→ **WRITTEN TASK**
Copy out the lines that follow, substituting "Command" for each occurrence of "Instruction" and keeping every other character unchanged.

→ **MATERIAL PROVIDED**
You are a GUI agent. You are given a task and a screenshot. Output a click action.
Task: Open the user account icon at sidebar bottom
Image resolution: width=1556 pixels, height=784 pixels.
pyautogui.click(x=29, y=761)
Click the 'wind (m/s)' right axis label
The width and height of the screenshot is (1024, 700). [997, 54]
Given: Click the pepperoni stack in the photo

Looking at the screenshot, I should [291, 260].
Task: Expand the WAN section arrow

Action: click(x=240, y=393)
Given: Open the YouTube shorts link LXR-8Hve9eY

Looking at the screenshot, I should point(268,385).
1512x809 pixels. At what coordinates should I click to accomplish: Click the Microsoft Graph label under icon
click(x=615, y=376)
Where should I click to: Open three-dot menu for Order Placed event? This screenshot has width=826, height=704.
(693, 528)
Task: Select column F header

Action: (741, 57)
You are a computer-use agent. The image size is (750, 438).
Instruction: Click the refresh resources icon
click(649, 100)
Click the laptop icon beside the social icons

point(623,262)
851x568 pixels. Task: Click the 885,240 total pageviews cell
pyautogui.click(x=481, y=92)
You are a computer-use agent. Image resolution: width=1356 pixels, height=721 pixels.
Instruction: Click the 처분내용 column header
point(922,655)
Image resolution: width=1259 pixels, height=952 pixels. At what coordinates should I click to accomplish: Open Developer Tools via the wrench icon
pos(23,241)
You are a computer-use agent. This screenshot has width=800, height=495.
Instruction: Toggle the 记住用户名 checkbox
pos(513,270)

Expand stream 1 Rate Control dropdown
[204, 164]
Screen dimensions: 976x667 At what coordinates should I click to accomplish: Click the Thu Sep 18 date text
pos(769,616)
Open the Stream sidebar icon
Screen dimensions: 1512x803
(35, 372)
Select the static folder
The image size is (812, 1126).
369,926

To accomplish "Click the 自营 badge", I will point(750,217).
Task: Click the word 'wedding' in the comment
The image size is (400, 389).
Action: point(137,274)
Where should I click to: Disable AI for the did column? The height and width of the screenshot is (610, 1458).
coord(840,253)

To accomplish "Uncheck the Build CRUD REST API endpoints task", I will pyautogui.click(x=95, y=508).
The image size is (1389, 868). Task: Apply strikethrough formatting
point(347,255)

→ **FULL OUTPUT**
You are a GUI agent. You are given a task and a screenshot. Output a click action.
Task: Open the user account icon at sidebar bottom
Image resolution: width=1556 pixels, height=784 pixels.
pyautogui.click(x=29, y=761)
Click the 'wind (m/s)' right axis label
The width and height of the screenshot is (1024, 700). [997, 54]
Given: Click the pepperoni stack in the photo

Looking at the screenshot, I should [291, 260].
Task: Expand the WAN section arrow

Action: click(x=240, y=393)
Given: Open the YouTube shorts link LXR-8Hve9eY

Looking at the screenshot, I should point(268,385).
1512x809 pixels. At what coordinates should I click to accomplish: Click the Microsoft Graph label under icon
click(x=615, y=376)
Where should I click to: Open three-dot menu for Order Placed event? This screenshot has width=826, height=704.
(693, 528)
Task: Select column F header

Action: (741, 57)
You are a computer-use agent. The image size is (750, 438).
Command: Click the refresh resources icon
click(649, 100)
Click the laptop icon beside the social icons

point(623,262)
851x568 pixels. Task: Click the 885,240 total pageviews cell
pyautogui.click(x=481, y=92)
You are a computer-use agent. Image resolution: width=1356 pixels, height=721 pixels.
Command: Click the 처분내용 column header
point(922,655)
Image resolution: width=1259 pixels, height=952 pixels. At what coordinates should I click to accomplish: Open Developer Tools via the wrench icon
pos(23,241)
You are a computer-use agent. This screenshot has width=800, height=495.
Command: Toggle the 记住用户名 checkbox
pos(513,270)

Expand stream 1 Rate Control dropdown
[204, 164]
Screen dimensions: 976x667 At what coordinates should I click to accomplish: Click the Thu Sep 18 date text
pos(769,616)
Open the Stream sidebar icon
Screen dimensions: 1512x803
(35, 372)
Select the static folder
The image size is (812, 1126).
369,926

To accomplish "Click the 自营 badge", I will point(750,217).
Task: Click the word 'wedding' in the comment
The image size is (400, 389).
Action: point(137,274)
Where should I click to: Disable AI for the did column? The height and width of the screenshot is (610, 1458).
coord(840,253)

To accomplish "Uncheck the Build CRUD REST API endpoints task", I will pyautogui.click(x=95, y=508).
The image size is (1389, 868). Task: Apply strikethrough formatting
point(347,255)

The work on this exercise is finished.